Nelson’s codefendant, Scalf, also pleaded guilty in October to aggravated child neglect for which he received a 15-year sentence as well. However, unlike Nelson, he will have to spend 85 percent of it before gets to meet a parole board. Scalf also pleaded guilty to reduced charges of conspiracy to commit aggravated burglary and conspiracy to commit theft over $2,500.

On December 19, 2017, an alert Walmart manager who noticed bruising on the one-year-old male victim sparked the charges against Nelson and Scalf. The manager called the Elizabethton Police Department.

According to police records, EPD Corporal James Deese was one of the officers that arrived on the scene and after locating the boy, he immediately notified child protective services investigator Emily Hodges. Hodges told the parents that the boy would need medical attention and was at one point taken to Sycamore Shoals Hospital.

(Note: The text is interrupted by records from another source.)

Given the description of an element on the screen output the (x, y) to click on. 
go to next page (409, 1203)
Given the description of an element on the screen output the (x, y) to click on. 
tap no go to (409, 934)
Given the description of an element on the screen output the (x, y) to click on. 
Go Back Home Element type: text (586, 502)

When the little boy’s parents were questioned, they denied causing injuries to the child, which consisted of broken bones and bruising, insisting that instead another boy had caused the bruising. They also told investigators that the victim had “recently fell after turning around too fast away from a dog.”

EPD Investigator Samantha Maney said in her report that the couple eventually admitted to “causing injuries” to the 1-year-old.

Rice dismissed the charges of aggravated child abuse that was part of the presentment against both Nelson and Scalf.